Né le 30 août 1897 à Ronquerolles (Seine-et-Oise, Val-d’Oise), fusillé le 16 juillet 1942 au Mont-Valérien, commune de Suresnes (Seine, Hauts-de-Seine) ; résistant communiste de Paris.

Fils d’Isidore Adam, journalier, et de Zoé née Béal, son épouse, sans profession, Marceau Adam se maria à Paris (XIe arr.) le 25 septembre 1920 avec Louise Dulong, décolleteuse.
Soudeur à l’arc de profession, il habitait 5 impasse des Marais à Paris (Xe arr.). Militant communiste, il était chargé de diffuser les tracts que lui remettait Robert Girardot. Il fut interpellé le 4 février 1942 par cinq inspecteurs de la BS1 alors qu’il se rendait à un rendez-vous. Son épouse Louise a également été interpellée.
Il tirait également lui-même des tracts avec une ronéo que les policiers de la Brigade spéciale (BS1) saisirent à son domicile.
Livré à la police allemande, il fut condamné à mort le 10 juillet 1942 pour « espionnage » mais il ne figure pas dans la Liste S 1744. Il a été fusillé au Mont-Valérien le 16 juillet 1942 avec trois de ses camarades arrêtés dans la même affaire (Robert Girardot, Fernand Haudecoeur et René Poisson).
L’abbé Franz Stock le signale comme "sans religion" et précise : : "Tous [les 5 prisonniers qu’il visite à la prison de la Santé] éloignés, manières communistes, me rejettent, tentatives vaines. Au Mont Valérien, le général Schaumburg était pour la première fois présent. Tout se déroula rapidement. Enterrés à Ivry". Dans le cas d’Adam 39e div 3e ligne n° 69.

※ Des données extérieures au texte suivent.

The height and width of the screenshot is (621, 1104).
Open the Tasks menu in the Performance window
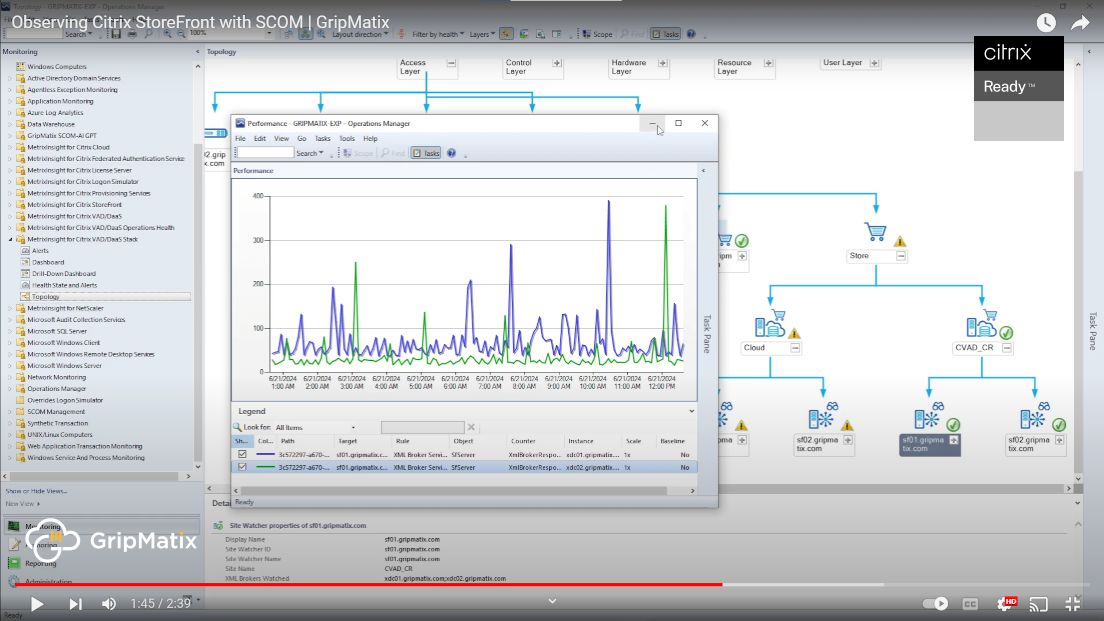[323, 138]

Les cinq noms cités sont Girardot Robert, "libre penseur" ; Adam Marceau ; Haudecoeur Gabriel ; Poisson René ; François Marcel.
Le 15 mai 1945, son épouse Louise témoigna devant la commission d’épuration de la police. Elle déclara : « Mon mari Adam Marceau a été arrêté par des inspecteurs le 4 février 1942 au cours d’un rendez-vous. Une heure après trois inspecteurs sont venus à mon domicile et ont procédé à une perquisition au cours de laquelle ils ont découvert une machine ronéo et une valise de tracts. Ils m’ont ensuite emmené ensuite à la brigade spéciale où je suis […] restée huit jours, de là je suis allée trois semaines au Dépôt ainsi que mon mari, et nous avons été tous deux remis entre les mains des Allemands. Je suis restée six mois à la Santé puis j’ai été devant un Tribunal allemand qui m’a relaxée. Mon mari lui, a été condamné à mort par le même tribunal et fusillé le 16 juillet. »
« Ni mon mari ni moi n’avons été l’objet de mauvais traitements à la B.S. [Brigade spéciale] mais je porte plainte contre les inspecteurs qui nous ont arrêtés et que je considère comme responsables de la mort de mon mari. »
Marceau Adam a été homologué combattant de la Résistance intérieure française (RIF).
Sources

SOURCES : Arch. PPo. 77 W 3112-291702. – DAVCC, Caen, Liste S 1744. – Arch. service des cadres du PCF, Notes Jean-Pierre Ravery. – Bureau Résistance GR 16 P 2825. – Franz Stock,Journal de guerre. Écrits inédits de l’aumônier du Mont-Valérien, Cerf, 2017. — État civil Ronquerolles.